Start of Block

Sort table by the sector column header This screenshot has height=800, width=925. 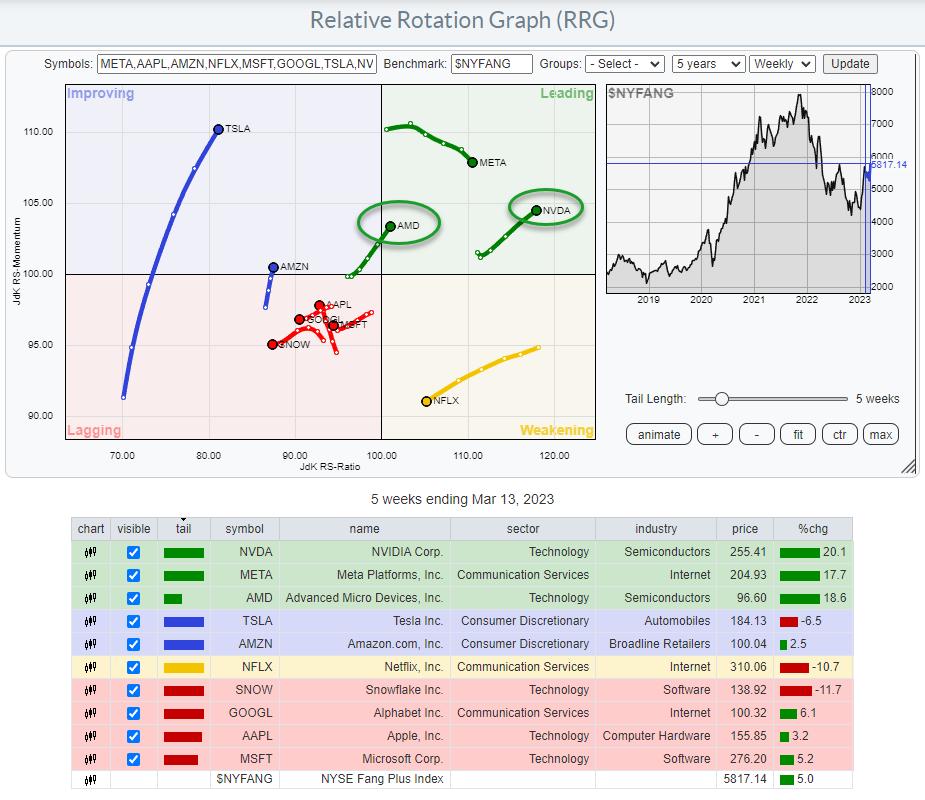(x=523, y=529)
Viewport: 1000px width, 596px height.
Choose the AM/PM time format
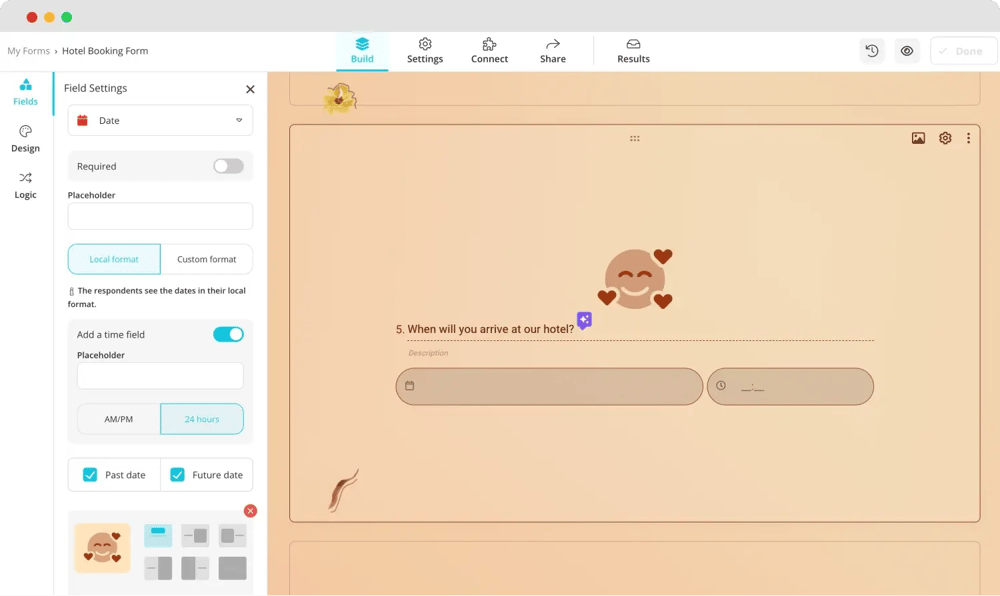click(119, 419)
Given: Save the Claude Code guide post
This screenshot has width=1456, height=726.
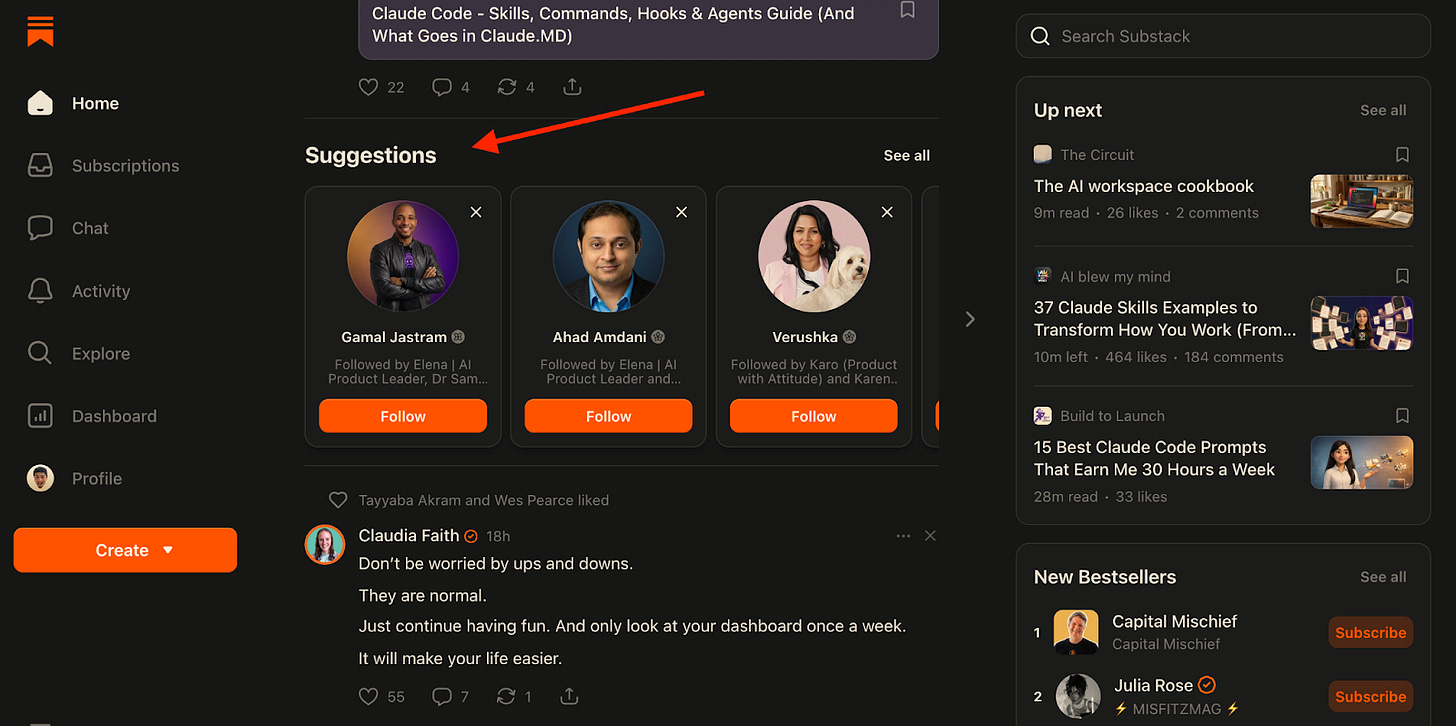Looking at the screenshot, I should click(x=907, y=10).

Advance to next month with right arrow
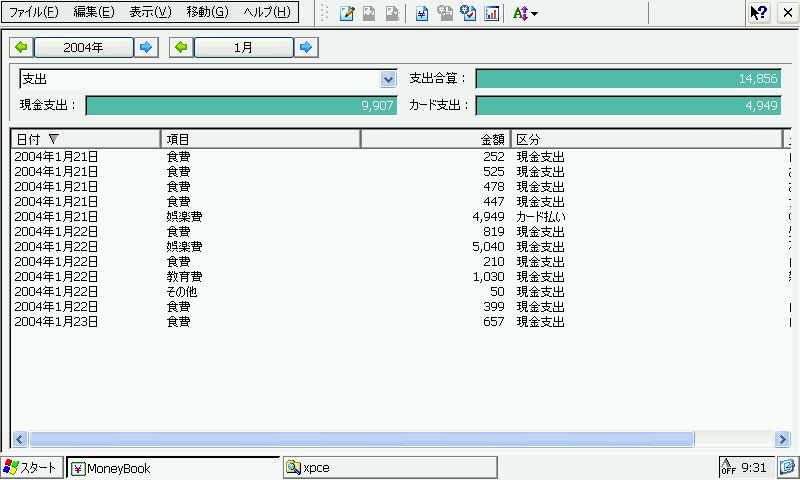tap(306, 47)
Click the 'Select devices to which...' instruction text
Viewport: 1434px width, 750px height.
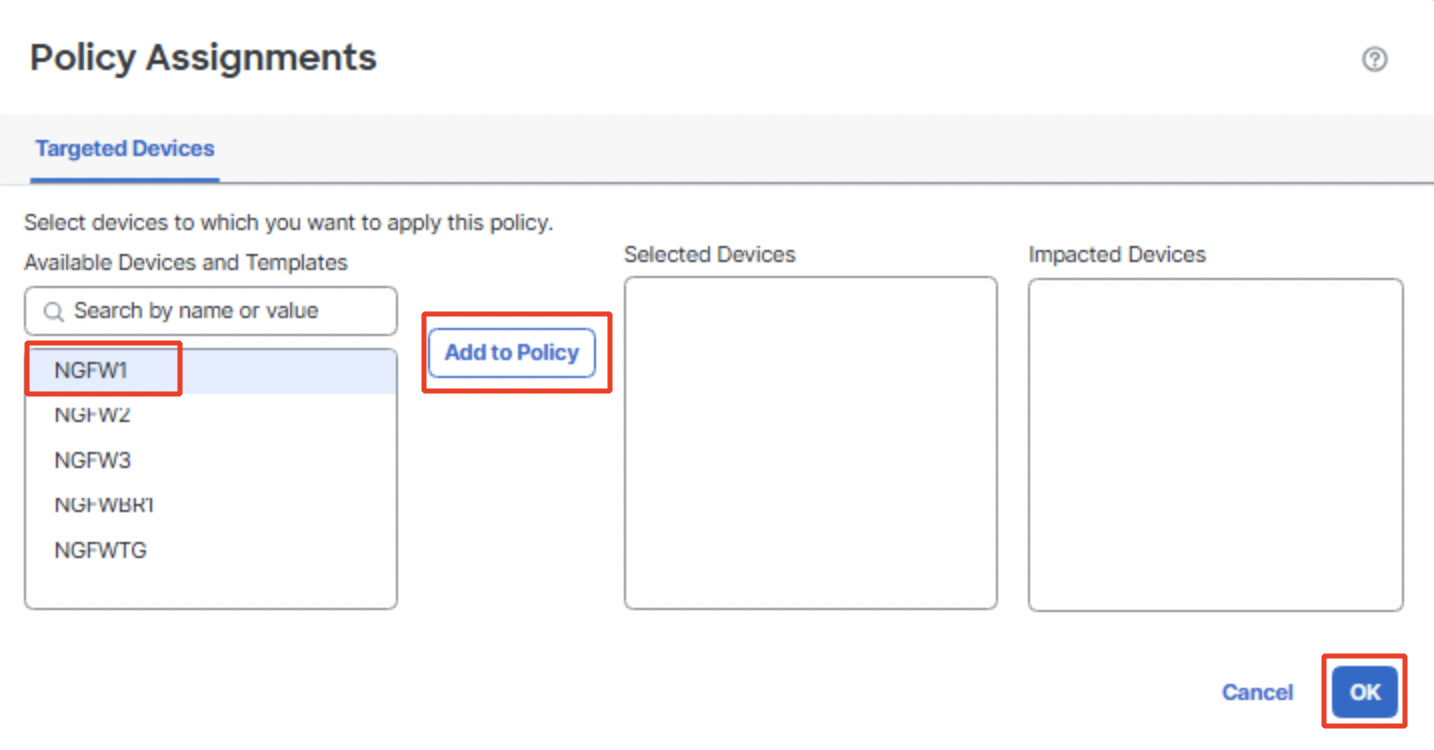click(288, 223)
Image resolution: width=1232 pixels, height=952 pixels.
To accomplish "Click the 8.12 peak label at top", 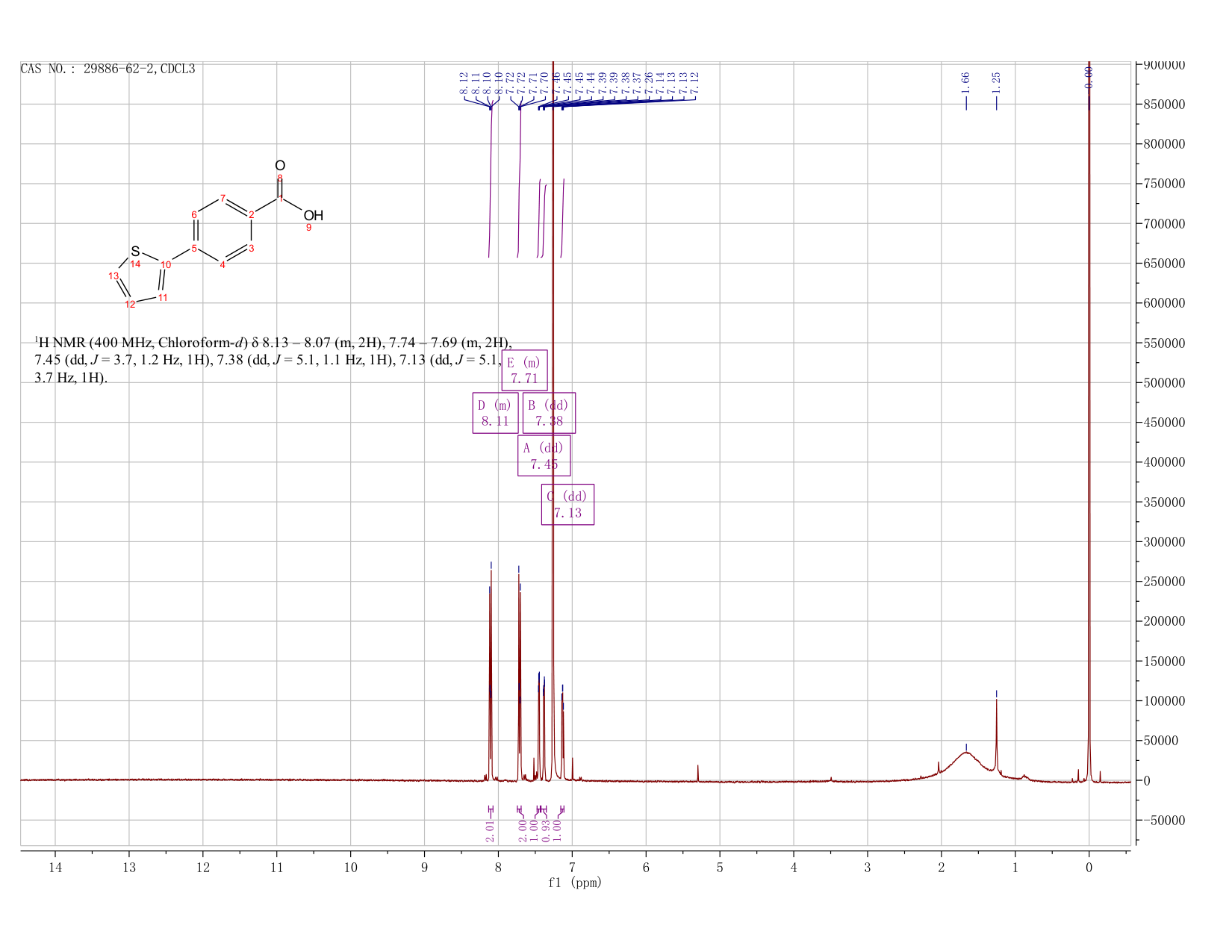I will coord(464,82).
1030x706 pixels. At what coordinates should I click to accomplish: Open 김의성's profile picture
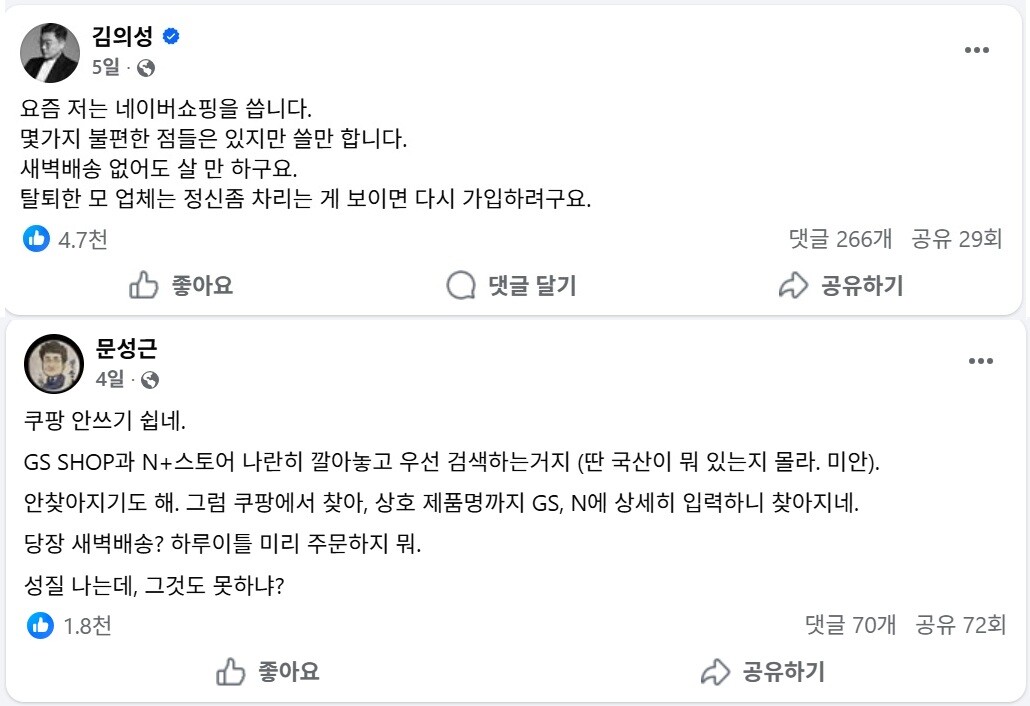(x=50, y=52)
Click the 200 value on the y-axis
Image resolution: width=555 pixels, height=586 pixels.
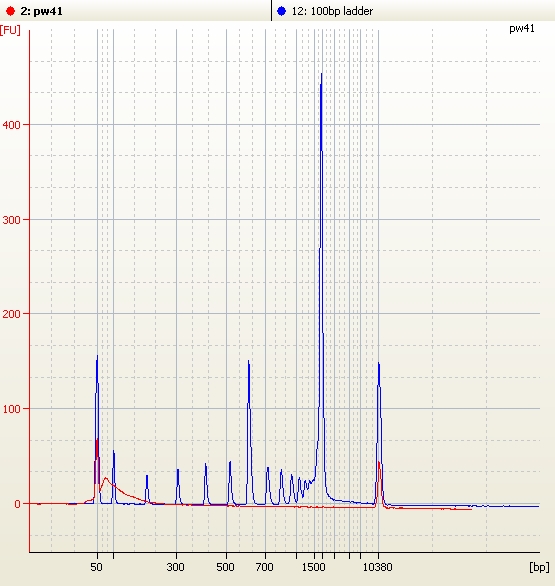coord(11,314)
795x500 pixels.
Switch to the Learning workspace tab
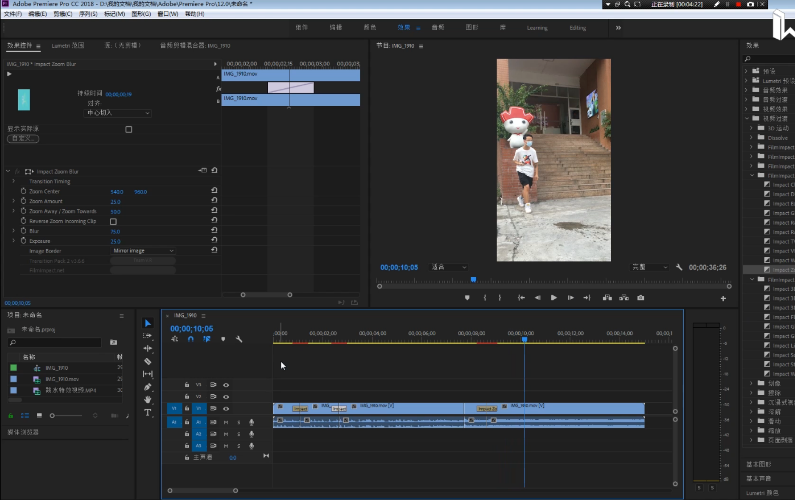pos(537,28)
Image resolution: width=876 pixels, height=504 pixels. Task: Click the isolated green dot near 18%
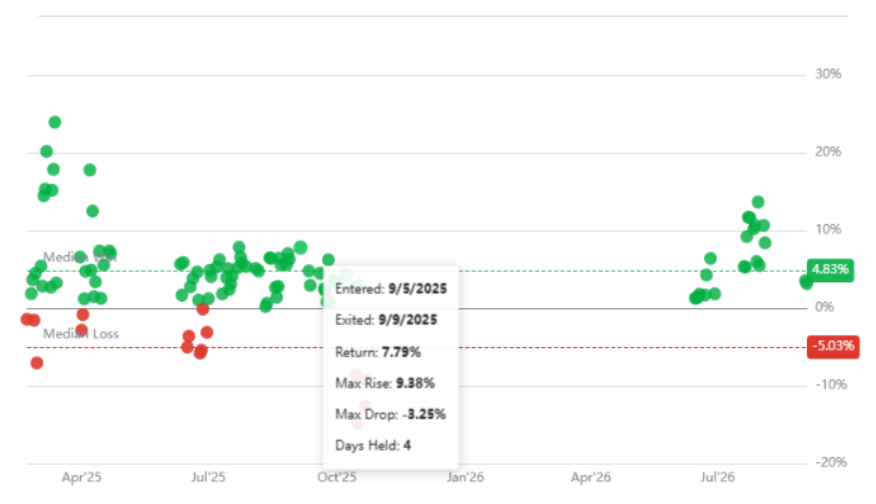coord(89,170)
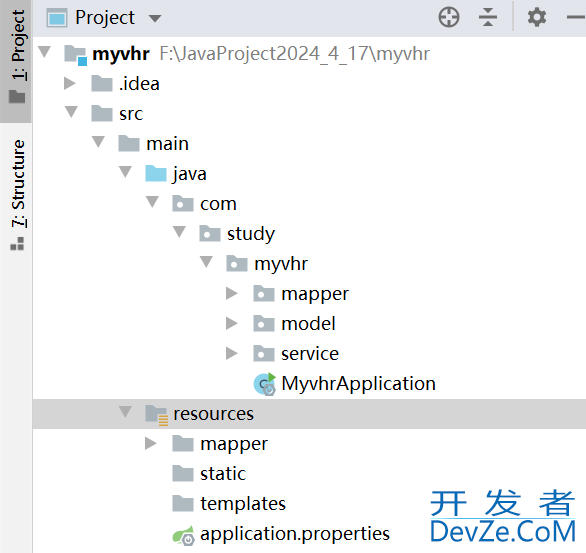Click the Collapse All toolbar icon

click(x=488, y=18)
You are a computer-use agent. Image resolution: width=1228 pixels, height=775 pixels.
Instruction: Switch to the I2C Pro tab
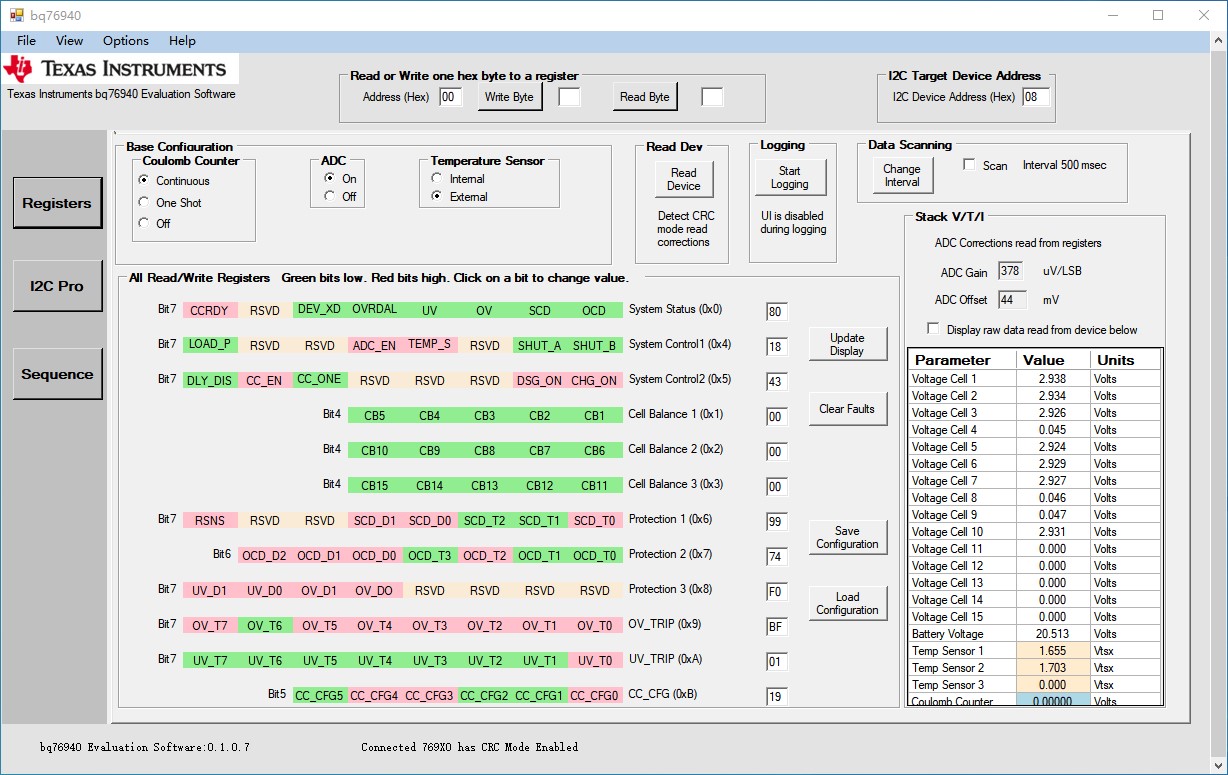click(x=57, y=286)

End of Block

### Work instruction
Leave every picture out and copy precisely the lines from the one containing "Switch to the Learning workspace tab" through the last line of the data above, both ends included.

### Solution to the problem
Switch to the Learning workspace tab
pos(537,28)
Image resolution: width=876 pixels, height=504 pixels. Task: Click the isolated green dot near 18%
coord(89,170)
Click the Collapse All toolbar icon

click(x=488, y=18)
You are a computer-use agent. Image resolution: width=1228 pixels, height=775 pixels.
Instruction: Switch to the I2C Pro tab
click(x=57, y=286)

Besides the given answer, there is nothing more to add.